Tout droit tombés d'un chêne


Deux gros blaireaux rentrèrent dans le café ; ils affichaient le genre garçon boucher, avec un leader quadragénaire bien dégarni et un suiveur gros plein de soupe. « Encore des cons venus se faire mousser auprès des serveuses ! » se dit Richard, assis au fond de la salle, en recherche d’inspiration pour son prochain article sur les puissants de ce monde et leurs petits défauts.

Richard décida d’accorder un peu de son temps au spectacle en cours sous ses yeux. Les deux serveuses devaient vraiment s’emmerder pour accepter de taper la causette avec leurs soupirants ; la plus âgée d’entre elles, une jolie blonde à lunettes plutôt bien roulée malgré son format miniature, semblait diriger le service et paraissait rompue aux clients collants et aux crocodiles de la drague matinale. La plus jeune, une petite brune à fortes hanches et au style espagnol, s’amusait également de la situation. Nul doute que les deux lourdauds n’en étaient pas à leur première danse avec elles.
Richard, en bon journaliste français, prit quelques libertés avec la vérité et attribua des prénoms à chacun des protagonistes du petit théâtre de la vie en représentation devant lui.
La blondinette, d’anonyme devint Kim en hommage à la célèbre artiste américaine du film ‘Vertigo’ à qui elle faisait vaguement penser, de loin, avec beaucoup d’imagination. La brunette récupéra le prénom de Carmen, juste pour rire. Lourdingue numéro un avait une tête à s’appeler Robert, pas tendance Redford bien au contraire ; son comparse se vit prénommer Albert, parce qu’un duo Robert et Albert ça sonnait bien dans l’imaginaire de Richard. Il trouva même un patronyme au cuisinier, le grand quinquagénaire à gros nez dont la voix grave venait de temps à autre égayer la scène : avec sa tronche de cul et son corps d’armoire normande, il ne pouvait que rejoindre la longue tradition des gars prénommés Alphonse.

Robert était accoudé au zinc, en pleine mastication bruyante de son sandwich jambon-beurre, à dix heures du matin. Richard en déduit que les deux séducteurs amateurs travaillaient dans la construction et avaient démarré très tôt leur journée. Robert parlait la bouche pleine, rappelant à Richard le caniche nain de sa tante Olga, un animal plus occupé à péter dans le salon qu’à défendre sa maîtresse. Albert faisait preuve de retenue ; l’instinct de conservation du dominé lui commandait de ne pas diminuer l’aura de son dominant adoré, aussi respirait-il à peine.

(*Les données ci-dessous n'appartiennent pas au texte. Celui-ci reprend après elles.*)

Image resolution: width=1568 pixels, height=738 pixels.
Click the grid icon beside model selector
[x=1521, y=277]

Robert tenta de connaitre la situation maritale et l’âge de Carmen ; son approche balourde reçut la contre-mesure habituelle, déguisée en formule toute faite. « On ne demande pas son âge à une dame quand on est bien élevé, monsieur » lui lança Carmen avec une moue à moitié offusquée. Kim éclata de rire, achevant ainsi la parade de défense des serveuses contre la première salve des dragueurs. Robert ne se démonta pas mais préféra opérer un semblant de repli, pour la forme, en changeant de sujet. Grand connaisseur du monde devant l’Eternel, polyglotte averti et capable de commander un Picon-bière en au moins quatre langues dont le ch’ti, il commença une instructive discussion sur les voyages et l’avantage de tel tour-opérateur en regard de ses concurrents. Albert ponctuait chacune des phrases de son maître par un hochement de tête, comparable à celui des chiens en peluche que les chauffeurs routiers accrochent à leur rétroviseur intérieur.

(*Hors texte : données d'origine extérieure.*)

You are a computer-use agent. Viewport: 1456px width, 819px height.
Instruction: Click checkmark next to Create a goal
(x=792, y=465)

Kim lâcha l’exposé à la deuxième affirmation péremptoire, prétextant un client à servir de toute urgence ; Carmen joua son rôle de commerçante et alimenta le moulin à paroles par des interjections approbatives en forme de « Ah ? Oh ! Eh Bien ! » destinées à valoriser le sachant. En cela, elle confirmait l’importance du cafetier dans la cohésion sociale française, surtout dans cette bonne vieille ville de Paris où l’individu était atomisé et en recherche perpétuelle de chaleur humaine. Psychologue avisée, elle utilisa ses beaux yeux noirs et son regard de braise, Andalouse en diable, pour donner à Robert un sentiment d’importance, de grandeur mythique. Le roi du bâtiment, le spécialiste de la truelle devenait torero, l’idole de tout un peuple de chasseurs de tigresses et de dragueurs patentés, le temps d’un sandwich jambon-beurre.

« Un petit pas pour la séduction, un grand pas pour la bonne humeur » résuma Richard en regardant les deux serveuses rire aux éclats au départ de Robert et Albert, leur premier duo de comiques de la journée.

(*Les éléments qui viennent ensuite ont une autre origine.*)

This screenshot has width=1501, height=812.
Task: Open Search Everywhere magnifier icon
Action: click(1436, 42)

Le jeune journaliste se félicita d’avoir choisi ce bar pour écrire son premier article ; il disposait de matière vivante pour se changer les idées entre deux coups de téléphone de son rédacteur en chef et la composition d’une fable montée de toutes pièces et traitant d’un homme politique de droite et de sa liaison supposée avec une chanteuse populaire marquée à gauche.
Richard ne se trompait pas : déjà un trio d’amuseurs entra dans le café et se dirigea, bille en tête, vers le zinc et la blonde Kim. Richard commanda un autre soda à Carmen et se replongea dans sa prose.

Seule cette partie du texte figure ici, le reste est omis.